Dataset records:
++++
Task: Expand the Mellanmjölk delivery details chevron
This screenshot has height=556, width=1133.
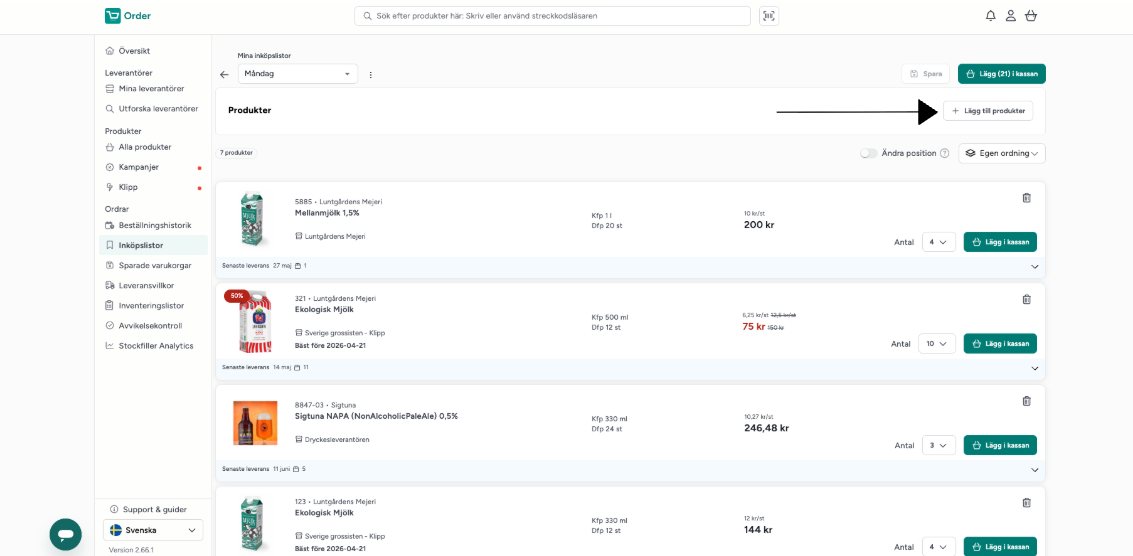Action: 1035,266
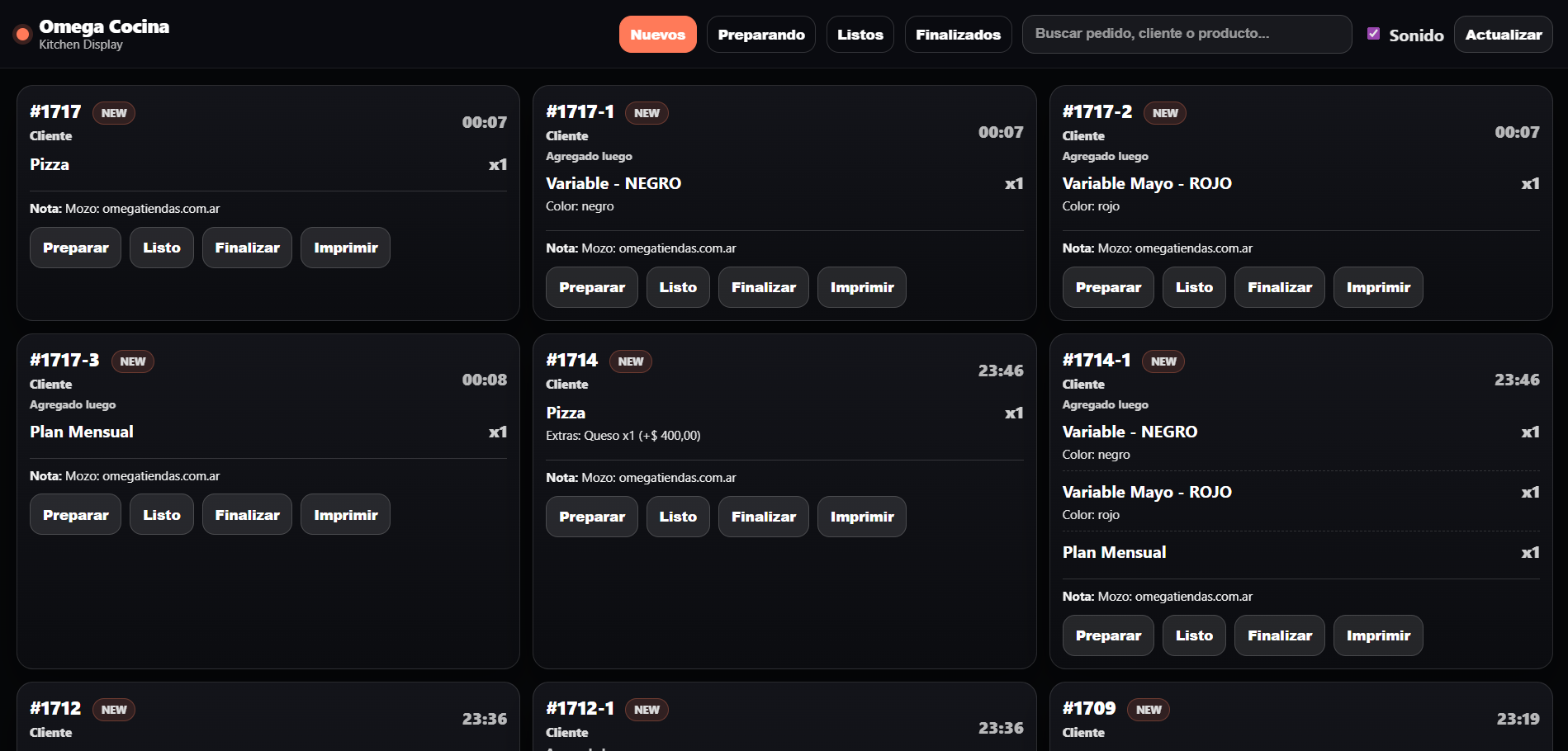
Task: Mark order #1717 as Listo
Action: click(x=161, y=248)
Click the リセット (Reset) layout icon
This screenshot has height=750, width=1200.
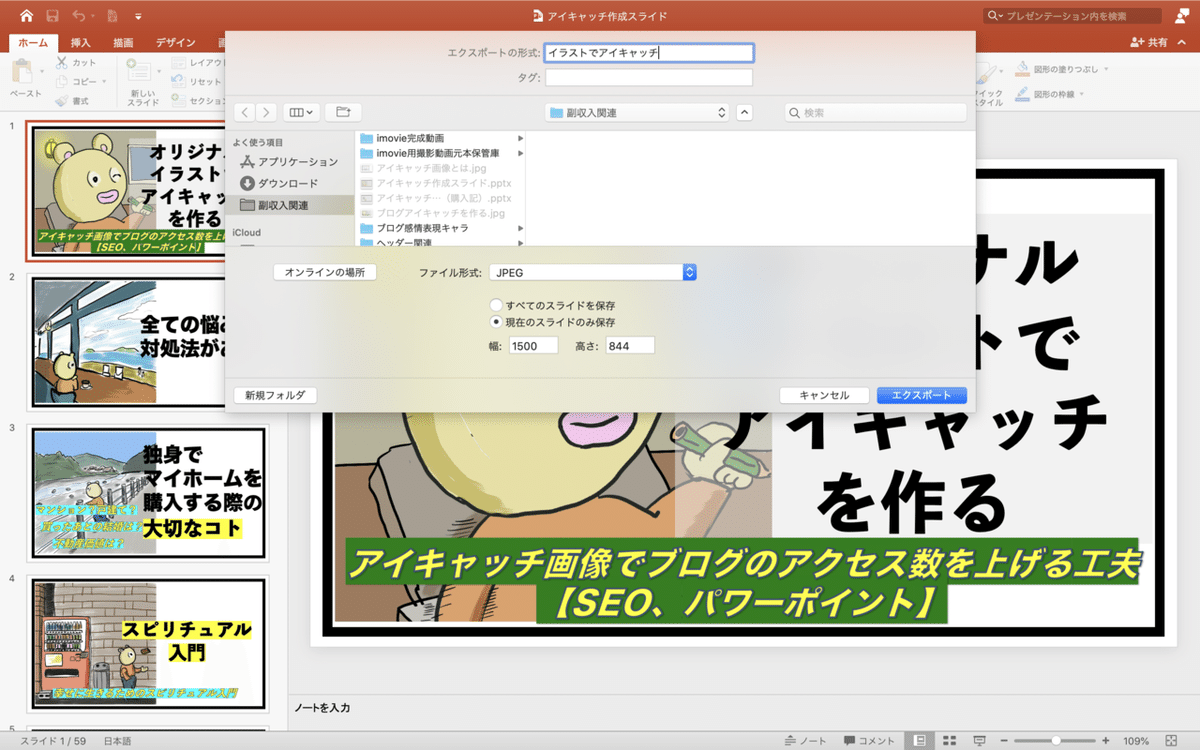click(x=177, y=80)
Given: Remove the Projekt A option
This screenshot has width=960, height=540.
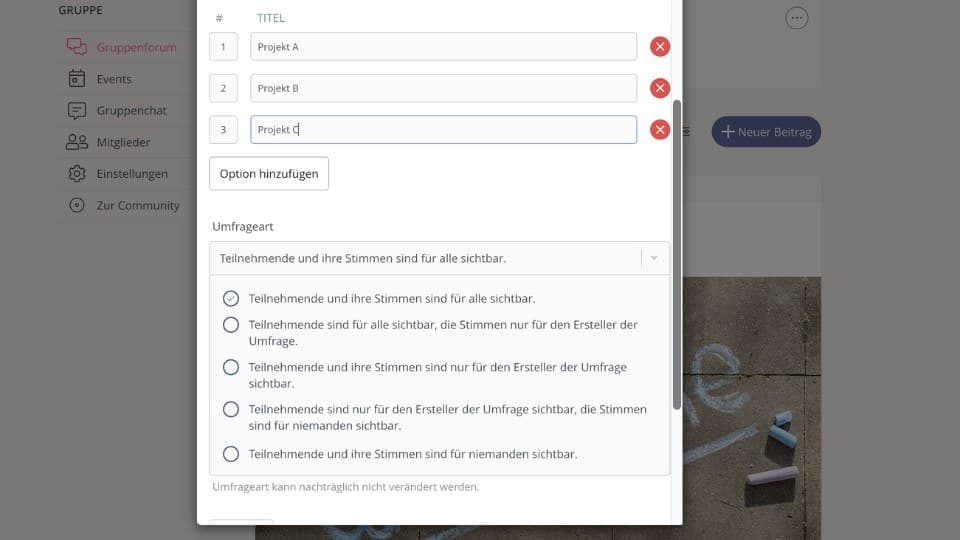Looking at the screenshot, I should [659, 47].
++++
■ What to do:
Output, exactly and without pictures, the span of lines that starts at the line containing "This screenshot has height=750, width=1200." and ends at the last line above.

■ Finished exercise:
This screenshot has height=750, width=1200.
click(x=177, y=80)
Given: Remove the Projekt A option
This screenshot has width=960, height=540.
Looking at the screenshot, I should [659, 47].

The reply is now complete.